At a time when the public is so politically polarized, that degree of intraparty defection is hard to achieve.
To be sure, the substance of the policy itself is driving its unpopularity. Taking away entitlements will always be a tough sell regardless of effective spin, and the legitimate voter anxiety over potentially losing health care benefits as a result of the replacement proposal is driving much of the negativity. But those assumptions also undervalue the unpopularity of Obamacare.
In a vacuum, the GOP’s replacement plan is an epic political dud. But when asked if the GOP Congress should continue efforts to “repeal and replace” Obama’s health care law in the most recent NBC/Wall Street Journal survey, 38 percent agreed while 39 percent opposed. That suggests Americans are still deeply divided on Obamacare’s effectiveness, and are open to supporting an alternative that reduces mandates, lowers premiums, and rolls back taxes—even if it limits the scope of coverage.
One major flaw with the politics of Obamacare was that it created winners and losers, redistributing health care benefits to those who had been uninsured while raising rates for the middle class (on the individual exchanges) and ineffectively managing increased demand for overtaxed medical providers. Past entitlement programs conferred an overall benefit to everyone; Obama’s law effectively redistributed benefits from one group to another.
Given that reality, reversing it inevitably will create another set of winners and losers. That doesn’t mean any replacement proposal should be historically unpopular. If Republicans tried to make the case that government spending on health care was crowding out resources for other public priorities, they might have a captive audience. If they made the case that health care outcomes for those on Medicaid aren’t good, and it’s preferable to have more recipients on private insurance, they’d be making a credible case. If they even made the simple argument that the taxes and mandates on businesses from Obamacare are slowing economic growth, they’d have a receptive constituency.

Excerpted data
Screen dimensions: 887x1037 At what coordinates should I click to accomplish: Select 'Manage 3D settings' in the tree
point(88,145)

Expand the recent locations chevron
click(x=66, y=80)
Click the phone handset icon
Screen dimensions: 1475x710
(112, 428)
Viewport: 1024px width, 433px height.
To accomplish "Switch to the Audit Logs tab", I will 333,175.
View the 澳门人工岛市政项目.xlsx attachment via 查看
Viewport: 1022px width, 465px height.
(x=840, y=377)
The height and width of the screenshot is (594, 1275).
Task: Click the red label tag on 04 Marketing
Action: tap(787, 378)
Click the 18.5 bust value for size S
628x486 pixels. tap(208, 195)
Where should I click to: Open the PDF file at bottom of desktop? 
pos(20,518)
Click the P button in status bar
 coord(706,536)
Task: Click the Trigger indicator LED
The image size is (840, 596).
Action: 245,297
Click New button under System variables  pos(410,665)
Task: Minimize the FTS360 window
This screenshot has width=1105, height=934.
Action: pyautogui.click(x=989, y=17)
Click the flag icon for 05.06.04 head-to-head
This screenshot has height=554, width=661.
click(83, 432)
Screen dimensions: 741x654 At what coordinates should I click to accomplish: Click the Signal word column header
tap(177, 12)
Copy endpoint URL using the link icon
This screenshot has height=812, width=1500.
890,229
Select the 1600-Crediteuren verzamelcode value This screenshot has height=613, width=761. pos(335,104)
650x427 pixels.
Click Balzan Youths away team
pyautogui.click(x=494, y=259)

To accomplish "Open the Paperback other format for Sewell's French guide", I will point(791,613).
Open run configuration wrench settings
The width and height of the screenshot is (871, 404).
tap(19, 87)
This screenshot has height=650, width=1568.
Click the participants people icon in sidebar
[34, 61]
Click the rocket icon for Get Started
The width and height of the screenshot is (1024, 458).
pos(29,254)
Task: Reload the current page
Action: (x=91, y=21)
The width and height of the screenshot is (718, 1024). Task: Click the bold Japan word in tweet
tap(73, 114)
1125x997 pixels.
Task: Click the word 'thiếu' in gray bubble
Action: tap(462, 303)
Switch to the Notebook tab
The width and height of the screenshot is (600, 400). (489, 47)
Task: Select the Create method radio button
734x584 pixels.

Problem
Can you continue the commentary on the politics of repealing and replacing Obamacare, starting right after its final sentence?

Solved problem
They still could lose the overall argument, but it’s a safe bet that simply by making a positive case for reforms, public support would rise and it would be easier for McConnell to wrangle 50 votes from his caucus. Instead, the bill is being viewed as a heartless hit job that would effectively kill thousands of sick, uninsured Americans. Even the politically cautious Hillary Clinton got in the act, saying Republicans would become the “death party” if the Senate legislation passed.
Trump deserves most of the blame for this debacle, given his administration’s priority on simply getting health care legislation passed—no matter what’s in it. This is the first time in recent memory when the legislative branch is leading the charge on consequential legislation, absent executive guidance of what to prioritize in a replacement plan. Presidents typically are able to utilize political clout to assert their prerogatives and persuade wayward senators to get with the program. With low approval ratings and minimal command of policy, Trump has none of that capability.
So McConnell will keep chugging along, desperately trying to craft some legislative compromise that can satisfy Republican moderates and conservatives alike. Don’t bet on it succeeding. Even the best-laid plans need some public support behind them. And McConnell isn’t getting any help from anyone—whether it’s the president, his own Senate, or even his party’s top communicators—in selling such wide-ranging reforms to an unaware electorate.